SENSE: Semantically Enhanced Node Sequence Embedding

TL;DR

This paper introduces SENSE, a novel method for embedding graph nodes and their sequences by combining structural and textual information, significantly improving accuracy in classification and link prediction tasks.

Contribution

The paper presents SENSE, a new embedding approach that jointly learns node representations with textual descriptions and efficiently encodes node sequences with order preservation.

Findings

SENSE-S improves multi-label classification accuracy by up to 50%.

SENSE-S enhances link prediction accuracy by up to 78%.

The sequence embedding method accurately preserves node order.

Abstract

Effectively capturing graph node sequences in the form of vector embeddings is critical to many applications.

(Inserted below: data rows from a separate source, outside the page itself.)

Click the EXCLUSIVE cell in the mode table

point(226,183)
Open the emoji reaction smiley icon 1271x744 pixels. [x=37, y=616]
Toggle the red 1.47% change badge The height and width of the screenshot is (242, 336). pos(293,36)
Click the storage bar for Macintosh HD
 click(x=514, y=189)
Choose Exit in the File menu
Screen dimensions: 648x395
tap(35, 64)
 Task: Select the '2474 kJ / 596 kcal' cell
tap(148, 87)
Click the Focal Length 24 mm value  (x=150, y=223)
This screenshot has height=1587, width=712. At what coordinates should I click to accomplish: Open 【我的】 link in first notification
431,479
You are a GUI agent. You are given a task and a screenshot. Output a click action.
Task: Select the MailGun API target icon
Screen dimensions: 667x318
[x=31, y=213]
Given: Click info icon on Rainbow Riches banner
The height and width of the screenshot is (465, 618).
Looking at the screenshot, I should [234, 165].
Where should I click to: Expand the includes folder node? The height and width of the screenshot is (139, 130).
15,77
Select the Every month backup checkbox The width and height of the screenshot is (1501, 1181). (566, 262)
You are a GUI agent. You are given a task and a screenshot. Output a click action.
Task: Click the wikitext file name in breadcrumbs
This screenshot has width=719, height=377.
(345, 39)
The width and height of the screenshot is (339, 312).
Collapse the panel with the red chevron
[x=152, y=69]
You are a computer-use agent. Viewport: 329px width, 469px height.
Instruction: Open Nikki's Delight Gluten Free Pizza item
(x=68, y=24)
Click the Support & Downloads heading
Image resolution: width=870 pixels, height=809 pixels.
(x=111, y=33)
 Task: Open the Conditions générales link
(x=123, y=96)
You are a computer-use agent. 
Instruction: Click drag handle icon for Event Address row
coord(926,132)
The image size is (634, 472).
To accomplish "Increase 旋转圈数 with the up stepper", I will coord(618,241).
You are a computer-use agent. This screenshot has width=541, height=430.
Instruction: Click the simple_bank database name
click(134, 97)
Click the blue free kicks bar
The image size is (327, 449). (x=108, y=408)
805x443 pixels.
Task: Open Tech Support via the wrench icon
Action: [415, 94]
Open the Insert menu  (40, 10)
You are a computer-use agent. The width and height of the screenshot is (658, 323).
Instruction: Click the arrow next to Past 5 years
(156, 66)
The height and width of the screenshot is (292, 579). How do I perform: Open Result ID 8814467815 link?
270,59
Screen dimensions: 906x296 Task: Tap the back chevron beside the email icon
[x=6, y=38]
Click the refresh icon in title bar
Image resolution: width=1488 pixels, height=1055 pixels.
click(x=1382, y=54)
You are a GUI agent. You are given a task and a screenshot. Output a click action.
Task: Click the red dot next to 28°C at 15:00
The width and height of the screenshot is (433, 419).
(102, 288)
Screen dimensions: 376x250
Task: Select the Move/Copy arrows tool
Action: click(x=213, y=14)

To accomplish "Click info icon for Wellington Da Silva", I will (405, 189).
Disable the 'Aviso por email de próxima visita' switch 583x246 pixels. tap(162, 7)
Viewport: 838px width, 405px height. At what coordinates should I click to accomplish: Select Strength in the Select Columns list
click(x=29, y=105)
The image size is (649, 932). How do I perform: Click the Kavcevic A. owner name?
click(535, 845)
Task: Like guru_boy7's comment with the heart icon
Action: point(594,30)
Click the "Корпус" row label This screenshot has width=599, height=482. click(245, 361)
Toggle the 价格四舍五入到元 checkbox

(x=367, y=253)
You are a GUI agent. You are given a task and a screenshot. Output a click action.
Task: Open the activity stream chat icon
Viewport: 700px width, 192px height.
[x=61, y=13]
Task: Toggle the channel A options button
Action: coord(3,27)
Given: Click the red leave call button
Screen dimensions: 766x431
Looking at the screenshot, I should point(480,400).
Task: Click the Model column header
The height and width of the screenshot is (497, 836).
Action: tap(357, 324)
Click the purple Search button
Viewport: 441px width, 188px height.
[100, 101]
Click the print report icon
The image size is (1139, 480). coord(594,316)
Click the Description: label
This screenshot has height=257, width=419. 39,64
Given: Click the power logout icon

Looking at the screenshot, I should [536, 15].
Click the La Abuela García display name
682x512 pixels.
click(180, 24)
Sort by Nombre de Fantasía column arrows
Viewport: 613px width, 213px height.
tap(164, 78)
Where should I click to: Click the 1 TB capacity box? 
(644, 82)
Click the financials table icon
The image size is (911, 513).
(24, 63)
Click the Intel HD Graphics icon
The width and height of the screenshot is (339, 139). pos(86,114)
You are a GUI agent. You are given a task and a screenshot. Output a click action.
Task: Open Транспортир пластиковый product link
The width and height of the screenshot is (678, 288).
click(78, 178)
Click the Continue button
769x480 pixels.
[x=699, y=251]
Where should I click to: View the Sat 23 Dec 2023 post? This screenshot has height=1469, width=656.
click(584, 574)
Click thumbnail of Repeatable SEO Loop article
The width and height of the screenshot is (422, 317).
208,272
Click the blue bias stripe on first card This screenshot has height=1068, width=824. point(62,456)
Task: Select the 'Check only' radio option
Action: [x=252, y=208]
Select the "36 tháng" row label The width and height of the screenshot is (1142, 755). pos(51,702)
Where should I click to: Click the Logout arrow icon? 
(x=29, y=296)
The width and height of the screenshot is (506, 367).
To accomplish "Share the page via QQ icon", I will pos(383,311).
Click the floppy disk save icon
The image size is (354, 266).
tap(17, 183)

We achieve this by (i) first learning vector embeddings of single graph nodes and (ii) then composing them to compactly represent node sequences. Specifically, we propose SENSE-S (Semantically Enhanced Node Sequence Embedding - for Single nodes), a skip-gram based novel embedding mechanism, for single graph nodes that co-learns graph structure as well as their textual descriptions. We demonstrate that SENSE-S vectors increase the accuracy of multi-label classification tasks by up to 50% and link-prediction tasks by up to 78% under a variety of scenarios using real datasets. Based on SENSE-S, we next propose generic SENSE to compute composite vectors that represent a sequence of nodes, where preserving the node order is important. We prove that this approach is efficient in embedding node sequences, and our experiments on real data confirm its high accuracy in node order decoding.